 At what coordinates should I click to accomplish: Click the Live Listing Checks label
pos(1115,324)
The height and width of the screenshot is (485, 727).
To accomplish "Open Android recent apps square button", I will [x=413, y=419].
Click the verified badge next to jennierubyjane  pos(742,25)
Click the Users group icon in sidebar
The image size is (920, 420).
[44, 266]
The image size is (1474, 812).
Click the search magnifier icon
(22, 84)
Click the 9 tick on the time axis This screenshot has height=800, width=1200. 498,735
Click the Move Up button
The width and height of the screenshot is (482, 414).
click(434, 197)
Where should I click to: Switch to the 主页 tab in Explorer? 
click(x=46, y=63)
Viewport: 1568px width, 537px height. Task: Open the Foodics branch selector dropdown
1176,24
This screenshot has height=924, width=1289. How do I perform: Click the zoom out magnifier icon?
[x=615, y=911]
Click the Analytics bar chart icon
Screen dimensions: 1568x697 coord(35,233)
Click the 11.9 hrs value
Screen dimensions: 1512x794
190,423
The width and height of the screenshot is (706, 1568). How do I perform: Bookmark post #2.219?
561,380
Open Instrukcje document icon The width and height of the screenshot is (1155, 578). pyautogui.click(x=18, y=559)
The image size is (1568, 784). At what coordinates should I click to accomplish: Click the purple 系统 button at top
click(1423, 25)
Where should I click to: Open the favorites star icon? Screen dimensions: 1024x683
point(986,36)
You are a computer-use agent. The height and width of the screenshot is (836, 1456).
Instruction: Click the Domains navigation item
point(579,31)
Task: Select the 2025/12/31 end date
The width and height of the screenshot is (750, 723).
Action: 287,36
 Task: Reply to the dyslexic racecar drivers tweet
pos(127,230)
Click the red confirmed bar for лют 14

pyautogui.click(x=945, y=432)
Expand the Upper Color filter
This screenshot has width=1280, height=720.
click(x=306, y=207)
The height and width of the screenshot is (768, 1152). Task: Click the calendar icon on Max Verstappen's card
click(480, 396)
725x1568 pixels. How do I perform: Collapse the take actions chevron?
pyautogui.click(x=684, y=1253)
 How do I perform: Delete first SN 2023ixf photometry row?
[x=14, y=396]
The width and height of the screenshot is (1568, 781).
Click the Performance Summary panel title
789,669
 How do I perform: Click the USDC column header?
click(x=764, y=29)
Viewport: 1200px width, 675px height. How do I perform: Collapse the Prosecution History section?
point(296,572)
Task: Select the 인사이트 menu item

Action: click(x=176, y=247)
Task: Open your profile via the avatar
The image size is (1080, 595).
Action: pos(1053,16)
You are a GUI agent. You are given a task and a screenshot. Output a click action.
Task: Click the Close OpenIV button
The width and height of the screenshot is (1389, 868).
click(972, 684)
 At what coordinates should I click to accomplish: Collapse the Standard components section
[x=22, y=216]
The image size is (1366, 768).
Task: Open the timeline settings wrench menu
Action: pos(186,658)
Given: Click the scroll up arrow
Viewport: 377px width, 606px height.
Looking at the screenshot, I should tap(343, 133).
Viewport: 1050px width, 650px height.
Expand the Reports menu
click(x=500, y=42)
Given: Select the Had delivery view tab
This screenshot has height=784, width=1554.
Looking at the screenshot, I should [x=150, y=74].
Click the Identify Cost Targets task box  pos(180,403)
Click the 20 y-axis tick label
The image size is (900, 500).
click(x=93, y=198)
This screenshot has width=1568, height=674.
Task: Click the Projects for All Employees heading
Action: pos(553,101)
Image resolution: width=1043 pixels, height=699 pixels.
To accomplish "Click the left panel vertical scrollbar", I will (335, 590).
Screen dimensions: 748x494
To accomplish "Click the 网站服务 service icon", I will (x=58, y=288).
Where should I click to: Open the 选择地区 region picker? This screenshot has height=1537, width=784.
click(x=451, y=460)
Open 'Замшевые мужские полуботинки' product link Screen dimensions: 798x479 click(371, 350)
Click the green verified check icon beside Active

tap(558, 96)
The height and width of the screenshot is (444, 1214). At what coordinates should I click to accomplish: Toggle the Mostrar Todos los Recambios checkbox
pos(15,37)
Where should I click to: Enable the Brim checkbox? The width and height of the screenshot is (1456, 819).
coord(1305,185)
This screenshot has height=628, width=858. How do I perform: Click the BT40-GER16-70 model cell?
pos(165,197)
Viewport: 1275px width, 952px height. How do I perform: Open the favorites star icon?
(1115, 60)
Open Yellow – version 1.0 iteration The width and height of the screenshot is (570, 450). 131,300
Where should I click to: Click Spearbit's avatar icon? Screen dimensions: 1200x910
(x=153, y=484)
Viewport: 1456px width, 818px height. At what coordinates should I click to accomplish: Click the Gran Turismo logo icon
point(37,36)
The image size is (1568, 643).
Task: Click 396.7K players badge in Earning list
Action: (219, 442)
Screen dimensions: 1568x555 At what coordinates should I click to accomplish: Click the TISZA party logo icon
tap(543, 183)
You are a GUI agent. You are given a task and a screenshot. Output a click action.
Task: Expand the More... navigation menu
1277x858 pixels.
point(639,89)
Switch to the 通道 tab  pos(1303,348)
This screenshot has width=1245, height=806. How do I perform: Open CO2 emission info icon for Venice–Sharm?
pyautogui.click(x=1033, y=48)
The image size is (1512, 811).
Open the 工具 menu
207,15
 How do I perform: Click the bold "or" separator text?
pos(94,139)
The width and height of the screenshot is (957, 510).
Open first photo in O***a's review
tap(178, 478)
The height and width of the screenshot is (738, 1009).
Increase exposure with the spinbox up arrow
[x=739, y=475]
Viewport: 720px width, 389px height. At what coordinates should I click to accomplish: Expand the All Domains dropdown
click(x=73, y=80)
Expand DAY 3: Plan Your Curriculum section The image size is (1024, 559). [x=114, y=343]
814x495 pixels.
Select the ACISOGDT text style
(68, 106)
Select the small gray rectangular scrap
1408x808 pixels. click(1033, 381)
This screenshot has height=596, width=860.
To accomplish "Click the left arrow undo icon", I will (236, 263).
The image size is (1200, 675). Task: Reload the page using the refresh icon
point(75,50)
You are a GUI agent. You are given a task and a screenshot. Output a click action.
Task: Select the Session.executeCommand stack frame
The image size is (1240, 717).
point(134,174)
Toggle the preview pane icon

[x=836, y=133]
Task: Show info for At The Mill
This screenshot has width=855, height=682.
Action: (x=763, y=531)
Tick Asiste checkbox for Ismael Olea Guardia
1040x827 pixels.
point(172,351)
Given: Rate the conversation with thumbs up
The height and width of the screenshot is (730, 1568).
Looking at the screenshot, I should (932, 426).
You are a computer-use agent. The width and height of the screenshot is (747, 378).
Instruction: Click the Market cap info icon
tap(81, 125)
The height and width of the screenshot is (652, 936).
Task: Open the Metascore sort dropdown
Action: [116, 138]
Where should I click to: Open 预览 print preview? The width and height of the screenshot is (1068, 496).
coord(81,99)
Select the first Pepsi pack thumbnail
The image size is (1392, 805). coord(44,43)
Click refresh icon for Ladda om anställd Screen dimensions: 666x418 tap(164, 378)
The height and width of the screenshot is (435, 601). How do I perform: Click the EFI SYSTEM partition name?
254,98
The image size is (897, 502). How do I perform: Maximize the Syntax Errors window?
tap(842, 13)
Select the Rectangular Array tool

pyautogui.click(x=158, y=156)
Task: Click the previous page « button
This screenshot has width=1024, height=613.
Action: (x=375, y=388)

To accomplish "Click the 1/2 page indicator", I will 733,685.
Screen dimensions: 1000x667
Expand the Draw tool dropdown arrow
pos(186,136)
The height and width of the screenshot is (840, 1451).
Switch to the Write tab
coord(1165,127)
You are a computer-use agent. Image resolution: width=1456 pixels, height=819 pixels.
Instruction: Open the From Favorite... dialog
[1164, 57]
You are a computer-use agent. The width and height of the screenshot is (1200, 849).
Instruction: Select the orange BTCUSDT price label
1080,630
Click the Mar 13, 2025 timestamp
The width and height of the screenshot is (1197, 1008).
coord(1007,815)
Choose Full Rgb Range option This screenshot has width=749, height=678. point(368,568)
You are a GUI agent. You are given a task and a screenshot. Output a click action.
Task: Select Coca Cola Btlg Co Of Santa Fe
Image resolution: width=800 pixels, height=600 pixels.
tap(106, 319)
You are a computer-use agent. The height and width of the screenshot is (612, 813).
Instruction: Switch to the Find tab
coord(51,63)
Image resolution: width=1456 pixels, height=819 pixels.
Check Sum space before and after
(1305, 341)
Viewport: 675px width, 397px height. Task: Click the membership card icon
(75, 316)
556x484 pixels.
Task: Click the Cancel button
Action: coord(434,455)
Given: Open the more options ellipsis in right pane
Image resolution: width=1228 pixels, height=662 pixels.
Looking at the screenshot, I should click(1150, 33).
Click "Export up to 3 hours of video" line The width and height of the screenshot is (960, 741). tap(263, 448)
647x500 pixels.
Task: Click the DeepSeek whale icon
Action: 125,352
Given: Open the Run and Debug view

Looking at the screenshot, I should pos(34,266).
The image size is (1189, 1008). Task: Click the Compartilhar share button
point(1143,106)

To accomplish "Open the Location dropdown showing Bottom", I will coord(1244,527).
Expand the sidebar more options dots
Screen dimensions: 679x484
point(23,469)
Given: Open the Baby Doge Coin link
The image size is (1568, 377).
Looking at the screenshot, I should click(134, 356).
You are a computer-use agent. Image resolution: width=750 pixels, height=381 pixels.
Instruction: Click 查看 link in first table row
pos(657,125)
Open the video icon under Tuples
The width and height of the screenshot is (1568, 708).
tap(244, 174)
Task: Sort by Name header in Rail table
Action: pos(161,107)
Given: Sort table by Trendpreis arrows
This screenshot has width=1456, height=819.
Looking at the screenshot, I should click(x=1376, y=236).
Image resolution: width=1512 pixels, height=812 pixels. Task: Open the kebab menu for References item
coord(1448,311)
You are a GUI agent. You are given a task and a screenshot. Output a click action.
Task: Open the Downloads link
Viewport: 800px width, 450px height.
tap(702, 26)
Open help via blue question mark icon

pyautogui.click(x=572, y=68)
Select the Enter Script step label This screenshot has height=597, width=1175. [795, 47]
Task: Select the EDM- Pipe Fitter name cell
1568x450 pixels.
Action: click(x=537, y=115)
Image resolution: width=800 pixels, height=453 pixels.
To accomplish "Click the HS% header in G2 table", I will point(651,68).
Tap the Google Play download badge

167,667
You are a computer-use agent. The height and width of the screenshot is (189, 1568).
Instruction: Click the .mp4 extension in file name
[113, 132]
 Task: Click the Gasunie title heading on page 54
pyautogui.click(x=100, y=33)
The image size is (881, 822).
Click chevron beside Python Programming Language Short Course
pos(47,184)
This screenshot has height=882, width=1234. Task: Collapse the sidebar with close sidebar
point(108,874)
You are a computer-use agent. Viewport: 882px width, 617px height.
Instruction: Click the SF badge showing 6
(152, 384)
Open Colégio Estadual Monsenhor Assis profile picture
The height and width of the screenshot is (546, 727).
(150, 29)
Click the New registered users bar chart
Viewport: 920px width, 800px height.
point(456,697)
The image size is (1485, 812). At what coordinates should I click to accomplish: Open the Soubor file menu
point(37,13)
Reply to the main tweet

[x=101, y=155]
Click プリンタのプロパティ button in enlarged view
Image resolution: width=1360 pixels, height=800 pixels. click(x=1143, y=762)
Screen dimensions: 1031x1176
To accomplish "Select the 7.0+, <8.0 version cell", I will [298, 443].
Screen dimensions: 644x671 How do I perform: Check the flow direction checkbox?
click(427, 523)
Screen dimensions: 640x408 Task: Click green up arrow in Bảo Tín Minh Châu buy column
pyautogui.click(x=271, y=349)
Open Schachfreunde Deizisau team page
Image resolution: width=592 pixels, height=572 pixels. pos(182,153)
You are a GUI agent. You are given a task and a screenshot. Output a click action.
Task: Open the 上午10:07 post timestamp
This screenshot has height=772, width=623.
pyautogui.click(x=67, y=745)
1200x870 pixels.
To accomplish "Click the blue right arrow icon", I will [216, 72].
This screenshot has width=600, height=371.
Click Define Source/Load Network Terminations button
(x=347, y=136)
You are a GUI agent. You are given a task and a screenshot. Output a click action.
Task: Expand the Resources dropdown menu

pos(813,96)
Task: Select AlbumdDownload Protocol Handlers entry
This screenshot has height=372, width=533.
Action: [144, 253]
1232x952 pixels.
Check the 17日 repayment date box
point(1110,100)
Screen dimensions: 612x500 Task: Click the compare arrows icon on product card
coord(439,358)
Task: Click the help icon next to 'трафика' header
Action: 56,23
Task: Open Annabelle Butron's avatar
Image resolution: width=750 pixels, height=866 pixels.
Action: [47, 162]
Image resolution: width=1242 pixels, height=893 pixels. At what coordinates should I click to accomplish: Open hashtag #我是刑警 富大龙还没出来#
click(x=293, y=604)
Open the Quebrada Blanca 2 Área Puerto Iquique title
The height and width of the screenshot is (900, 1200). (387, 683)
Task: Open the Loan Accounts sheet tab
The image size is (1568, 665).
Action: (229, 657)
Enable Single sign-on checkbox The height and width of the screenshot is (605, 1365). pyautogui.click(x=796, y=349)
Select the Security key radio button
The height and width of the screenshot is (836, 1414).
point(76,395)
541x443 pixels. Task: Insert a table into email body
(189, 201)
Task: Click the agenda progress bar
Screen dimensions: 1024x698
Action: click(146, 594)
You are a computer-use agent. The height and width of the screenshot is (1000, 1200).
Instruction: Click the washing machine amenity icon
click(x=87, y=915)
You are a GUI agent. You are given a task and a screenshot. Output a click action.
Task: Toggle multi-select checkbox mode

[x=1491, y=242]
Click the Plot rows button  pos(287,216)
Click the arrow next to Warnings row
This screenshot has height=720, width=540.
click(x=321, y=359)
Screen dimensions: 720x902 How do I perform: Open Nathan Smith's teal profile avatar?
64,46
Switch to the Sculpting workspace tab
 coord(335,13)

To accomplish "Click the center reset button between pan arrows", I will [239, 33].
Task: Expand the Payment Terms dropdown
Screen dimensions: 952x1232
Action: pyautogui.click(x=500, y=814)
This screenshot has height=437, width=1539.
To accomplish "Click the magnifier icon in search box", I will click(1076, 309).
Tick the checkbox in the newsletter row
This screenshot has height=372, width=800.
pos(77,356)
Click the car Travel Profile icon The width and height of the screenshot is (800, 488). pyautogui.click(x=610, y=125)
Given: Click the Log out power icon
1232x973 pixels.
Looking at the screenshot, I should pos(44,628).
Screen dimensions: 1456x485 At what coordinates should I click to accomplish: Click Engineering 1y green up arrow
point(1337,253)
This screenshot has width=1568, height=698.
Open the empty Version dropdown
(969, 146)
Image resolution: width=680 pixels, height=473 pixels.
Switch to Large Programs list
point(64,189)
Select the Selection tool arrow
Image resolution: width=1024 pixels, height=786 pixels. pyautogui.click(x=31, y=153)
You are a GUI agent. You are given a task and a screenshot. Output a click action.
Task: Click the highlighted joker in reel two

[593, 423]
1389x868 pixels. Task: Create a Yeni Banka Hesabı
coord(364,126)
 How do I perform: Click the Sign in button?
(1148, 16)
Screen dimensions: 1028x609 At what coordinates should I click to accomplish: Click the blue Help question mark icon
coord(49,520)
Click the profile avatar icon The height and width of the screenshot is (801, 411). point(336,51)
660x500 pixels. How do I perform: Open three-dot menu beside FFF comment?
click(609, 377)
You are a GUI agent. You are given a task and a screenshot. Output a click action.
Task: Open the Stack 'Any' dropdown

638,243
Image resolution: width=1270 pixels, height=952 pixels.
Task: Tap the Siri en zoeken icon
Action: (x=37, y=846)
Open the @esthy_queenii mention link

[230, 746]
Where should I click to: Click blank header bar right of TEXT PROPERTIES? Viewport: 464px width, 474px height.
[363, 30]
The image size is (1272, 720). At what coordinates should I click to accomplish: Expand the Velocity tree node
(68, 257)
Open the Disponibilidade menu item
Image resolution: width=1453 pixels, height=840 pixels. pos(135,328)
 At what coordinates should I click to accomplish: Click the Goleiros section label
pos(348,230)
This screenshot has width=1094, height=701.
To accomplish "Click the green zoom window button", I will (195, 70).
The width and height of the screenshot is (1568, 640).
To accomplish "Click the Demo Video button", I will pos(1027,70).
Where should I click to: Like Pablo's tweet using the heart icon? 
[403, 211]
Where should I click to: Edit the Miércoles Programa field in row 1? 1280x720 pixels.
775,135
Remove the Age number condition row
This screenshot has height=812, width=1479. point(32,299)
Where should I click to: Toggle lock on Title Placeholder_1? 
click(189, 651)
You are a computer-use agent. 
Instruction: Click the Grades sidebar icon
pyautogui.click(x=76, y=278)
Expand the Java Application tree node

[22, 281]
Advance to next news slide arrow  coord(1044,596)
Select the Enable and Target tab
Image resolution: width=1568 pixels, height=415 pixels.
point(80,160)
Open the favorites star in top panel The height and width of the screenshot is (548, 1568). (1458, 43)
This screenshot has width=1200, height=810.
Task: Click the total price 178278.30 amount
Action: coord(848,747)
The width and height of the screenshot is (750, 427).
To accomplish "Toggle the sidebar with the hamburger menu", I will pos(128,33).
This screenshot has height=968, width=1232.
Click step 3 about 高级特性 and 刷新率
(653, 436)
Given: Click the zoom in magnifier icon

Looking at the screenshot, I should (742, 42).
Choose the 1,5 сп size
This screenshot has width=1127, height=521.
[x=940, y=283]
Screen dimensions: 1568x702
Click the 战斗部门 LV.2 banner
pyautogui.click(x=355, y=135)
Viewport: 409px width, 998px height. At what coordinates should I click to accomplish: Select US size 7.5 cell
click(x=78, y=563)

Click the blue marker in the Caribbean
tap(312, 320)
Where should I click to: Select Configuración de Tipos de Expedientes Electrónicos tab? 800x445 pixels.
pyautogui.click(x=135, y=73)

### [TASK DIRECTIONS]
Show each line in the entries that holds the string "timestamp".

### [WORKED SOLUTION]
Click the Mar 13, 2025 timestamp
Task: Open the 上午10:07 post timestamp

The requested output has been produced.